In recent months city residents and politicians have taken Hartmann to task, claiming that his defunct properties have pockmarked large sections of south St. Louis with unfinished and derelict buildings. Since December 2004 St. Louis City has slapped DHP Investments with nineteen nuisance and housing violations, according to records in the St. Louis City Municipal Court.
Hartmann, too, is rarely seen anymore by his many investors, his home in O'Fallon now owned by one of the lenders to whom he owes money. Gary Detmer saw Hartmann for the first time in nearly a year at a deposition last month.

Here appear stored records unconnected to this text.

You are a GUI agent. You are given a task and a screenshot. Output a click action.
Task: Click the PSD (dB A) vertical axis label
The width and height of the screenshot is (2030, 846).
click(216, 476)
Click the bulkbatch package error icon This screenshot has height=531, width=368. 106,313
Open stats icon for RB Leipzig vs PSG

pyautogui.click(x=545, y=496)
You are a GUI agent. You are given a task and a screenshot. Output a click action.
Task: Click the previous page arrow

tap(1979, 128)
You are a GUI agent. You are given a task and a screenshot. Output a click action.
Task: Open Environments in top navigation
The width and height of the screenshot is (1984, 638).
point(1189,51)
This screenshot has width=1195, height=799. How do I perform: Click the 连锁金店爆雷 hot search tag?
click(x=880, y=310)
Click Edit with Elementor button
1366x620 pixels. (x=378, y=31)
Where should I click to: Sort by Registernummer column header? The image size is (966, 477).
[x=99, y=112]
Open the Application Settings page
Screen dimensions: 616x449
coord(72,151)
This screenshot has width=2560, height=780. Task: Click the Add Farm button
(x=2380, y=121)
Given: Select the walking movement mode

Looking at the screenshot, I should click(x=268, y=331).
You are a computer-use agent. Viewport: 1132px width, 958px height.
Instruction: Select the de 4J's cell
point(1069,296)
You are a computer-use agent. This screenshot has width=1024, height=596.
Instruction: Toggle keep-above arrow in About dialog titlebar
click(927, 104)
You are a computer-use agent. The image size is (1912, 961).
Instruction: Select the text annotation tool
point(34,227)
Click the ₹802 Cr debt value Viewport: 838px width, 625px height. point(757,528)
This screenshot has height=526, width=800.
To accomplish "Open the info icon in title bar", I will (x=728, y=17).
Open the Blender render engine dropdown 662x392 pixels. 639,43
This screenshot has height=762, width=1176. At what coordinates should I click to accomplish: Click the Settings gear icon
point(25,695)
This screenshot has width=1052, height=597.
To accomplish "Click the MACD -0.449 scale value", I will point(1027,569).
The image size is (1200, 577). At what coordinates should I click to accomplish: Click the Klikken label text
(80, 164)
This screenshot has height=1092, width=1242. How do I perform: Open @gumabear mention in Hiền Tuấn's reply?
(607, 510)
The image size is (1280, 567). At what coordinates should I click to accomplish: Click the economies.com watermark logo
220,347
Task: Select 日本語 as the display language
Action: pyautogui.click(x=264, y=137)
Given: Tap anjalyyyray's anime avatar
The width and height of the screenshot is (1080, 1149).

Dressed in shorts and a T-shirt, Hartmann provided few clues as to what happened to his real estate investments.
"He pleaded the Fifth Amendment to everything," Detmer recalls.
While there's no record of Krempasky investing the trust funds in real estate ventures in recent months, the attorney continues to wheel and deal as a member of ITEX Corporation, the trading exchange through which she first met Chuck Norman. In recent weeks Krempasky has offered up for barter a pair of Rams football tickets, two cemetery plots in Atlanta, property in Texas and a home in Pine Lawn, according to Herb Speck, the co-owner of local ITEX affiliate the St. Louis Trade Exchange. As is the case with all of his clients, Speck says, he never asks how Krempasky obtains the items she barters.
"Lisa gets so much stuff, I don't know what she's going to have for me when she calls," says Speck. "She takes it to the extreme, and saves a ton of money in the process. She did over $100,000 worth of trades through us last year."
Krempasky now lives in north St. Louis, in a neighborhood that could not be further removed from her white, suburban existence in Webster Groves. Like many of the homes that she and Hartmann bought over the past two years, the three-story structure is in need of work. The block is littered with fire-damaged and boarded-up buildings.
A big gray cat comes to the window of the home when visitors knock on the door, but no one answers. A neighbor named Virgil confirms that Krempasky lives there but keeps to herself.
"She leaves early in the morning. We don't see much of her," says Virgil. "She's a good neighbor."